Para ilmuwan selalu berusaha memecahkan pertanyaan-pertanyaan manusia termasuk di dalamnya tentang kemungkinan-kemungkinan yang akan terjadi di masa depan. Mereka terpanggil melakukan kajian dan riset-riset agar dapat mengantisifasi dampak buruk dari sebuah perkembangan. Ilmuwan terpanggil untuk mengembangkan ilmu bagi kemaslahatan dan kenyamanan umat manusia serta keutuhan ciptaan. Seorang ilmuwan sejati mempunyai tanggung jawab moral untuk menyampaikan apa yang dipandangnya sebagai sebuah kebenaran meskipun ia menyadari akan menimbulkan “guncangan” hebat dalam masyarakat. Galileo Galilei mengguncang dunia pada jamannya ketika ia menyatakan teori yang berbeda tentang tata surya dengan kebenaran yang berabad-abad dipegangi oleh penguasa dan gereja. Untuk itu Galilei harus membayarnya dengan meringkuk di penjara. Demikian juga dengan Charles Darwin (1809-1882) ketika mempopulerkan teori evolusi. Ia dipandang menghianati gereja karena dianggap melawan kepercayaan tentang wahyu penciptaan. Namun, tidak jarang kita mendengar pernyataan ilmuwan-ilmuwan spekulatif yang sekedar mencari sensasi dan keuntungan sesaat. Dalam tataran ini tidaklah mudah untuk memilah mana ilmuwan yang mempunyai integritas dan dedikasi dan mana yang hanya sekedar mencari keuntungan bagi dirinya. Untuk itu dibutuhkan kajian dan kewaspadaan, minimal kita tahu track recordnya.

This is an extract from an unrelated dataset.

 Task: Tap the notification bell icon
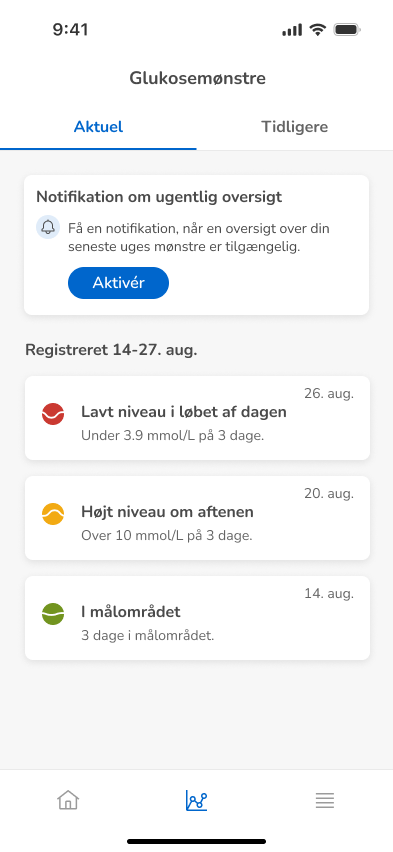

Berharap dan menciptakan masa depan lebih baik tentunya bukan hanya milik para ilmuwan, tetapi menjadi idaman setiap manusia terlebih ketika manusia itu berada dalam titik nadir kesulitan, penderitaan dan moralitas yang buruk. Ketika bangsa ini banyak ketimpangan: kepemimpinan negara tidak dirasakan kehadirannya di daerah-daerah konflik, para elit politik sibuk tebar pesona demi mengejar kekuasaan, hukum hanya tajam terhadap kalangan jelata dan tak berdaya berhadapan dengan penguasan dan pengusaha, korupsi melanda di pelbagai aras, di sinilah banyak orang mengharapkan akan datangnya zaman baru, di mana penderitaan akan berlalu, kebenaran ditegakkan dan hukum menjadi panglima.

Zaman baru itulah yang sedang ditunggu oleh sebagian besar umat Tuhan pada zaman Daniel. Mereka sedang ada dalam tekanan berat Antiokhus IV dengan gelarnya Epifanes (penampakan Tuhan). Seorang Raja dari Wangs Seleukid yang memerintah pada tahun 175 -164 SM. Seorang yang sangat ambisius ingin diakui sebagai tuhan oleh seluruh rakyat di bawah kekuasaannya. Untuk meraih ambisinya itu, Antiokhus berusaha melawan Allah, mengambil posisi TUHAN untuk disembah dan dimuliakan. Tidak segan baginya untuk memaksa, menindas bahkan membunuh orang atau kelompok yang membangkang.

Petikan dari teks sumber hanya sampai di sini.